+++ Data shown +++

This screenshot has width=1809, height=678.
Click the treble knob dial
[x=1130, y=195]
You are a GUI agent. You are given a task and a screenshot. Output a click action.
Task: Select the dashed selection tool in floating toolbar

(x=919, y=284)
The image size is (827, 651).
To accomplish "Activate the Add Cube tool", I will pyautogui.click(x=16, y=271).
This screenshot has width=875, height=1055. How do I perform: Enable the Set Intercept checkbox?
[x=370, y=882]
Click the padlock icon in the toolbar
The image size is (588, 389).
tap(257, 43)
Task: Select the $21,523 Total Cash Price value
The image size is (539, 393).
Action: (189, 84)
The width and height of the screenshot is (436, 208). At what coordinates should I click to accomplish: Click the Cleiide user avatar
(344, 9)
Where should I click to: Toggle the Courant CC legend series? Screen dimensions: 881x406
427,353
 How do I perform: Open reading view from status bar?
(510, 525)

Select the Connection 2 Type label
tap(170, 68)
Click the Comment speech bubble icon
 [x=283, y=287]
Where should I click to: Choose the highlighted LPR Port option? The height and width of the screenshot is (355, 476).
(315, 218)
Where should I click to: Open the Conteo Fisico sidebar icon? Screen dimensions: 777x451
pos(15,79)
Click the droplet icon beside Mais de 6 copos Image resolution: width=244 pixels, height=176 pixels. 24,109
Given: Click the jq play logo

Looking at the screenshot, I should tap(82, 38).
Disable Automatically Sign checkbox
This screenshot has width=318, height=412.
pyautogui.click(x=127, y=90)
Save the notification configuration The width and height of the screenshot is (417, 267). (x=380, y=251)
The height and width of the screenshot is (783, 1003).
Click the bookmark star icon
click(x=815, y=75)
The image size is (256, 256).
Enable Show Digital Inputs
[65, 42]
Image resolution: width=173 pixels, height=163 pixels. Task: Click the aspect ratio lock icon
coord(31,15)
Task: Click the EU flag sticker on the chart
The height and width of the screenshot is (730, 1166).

+++

▶ **Task goal**:
Set down the whole of the material again, exactly.

▶ **Result for this exercise**:
This screenshot has width=1809, height=678.
Click the treble knob dial
[x=1130, y=195]
You are a GUI agent. You are given a task and a screenshot. Output a click action.
Task: Select the dashed selection tool in floating toolbar

(x=919, y=284)
The image size is (827, 651).
To accomplish "Activate the Add Cube tool", I will pyautogui.click(x=16, y=271).
This screenshot has width=875, height=1055. How do I perform: Enable the Set Intercept checkbox?
[x=370, y=882]
Click the padlock icon in the toolbar
The image size is (588, 389).
tap(257, 43)
Task: Select the $21,523 Total Cash Price value
The image size is (539, 393).
Action: (189, 84)
The width and height of the screenshot is (436, 208). At what coordinates should I click to accomplish: Click the Cleiide user avatar
(344, 9)
Where should I click to: Toggle the Courant CC legend series? Screen dimensions: 881x406
427,353
 How do I perform: Open reading view from status bar?
(510, 525)

Select the Connection 2 Type label
tap(170, 68)
Click the Comment speech bubble icon
 [x=283, y=287]
Where should I click to: Choose the highlighted LPR Port option? The height and width of the screenshot is (355, 476).
(315, 218)
Where should I click to: Open the Conteo Fisico sidebar icon? Screen dimensions: 777x451
pos(15,79)
Click the droplet icon beside Mais de 6 copos Image resolution: width=244 pixels, height=176 pixels. 24,109
Given: Click the jq play logo

Looking at the screenshot, I should tap(82, 38).
Disable Automatically Sign checkbox
This screenshot has width=318, height=412.
pyautogui.click(x=127, y=90)
Save the notification configuration The width and height of the screenshot is (417, 267). (x=380, y=251)
The height and width of the screenshot is (783, 1003).
Click the bookmark star icon
click(x=815, y=75)
The image size is (256, 256).
Enable Show Digital Inputs
[65, 42]
Image resolution: width=173 pixels, height=163 pixels. Task: Click the aspect ratio lock icon
coord(31,15)
Task: Click the EU flag sticker on the chart
The height and width of the screenshot is (730, 1166).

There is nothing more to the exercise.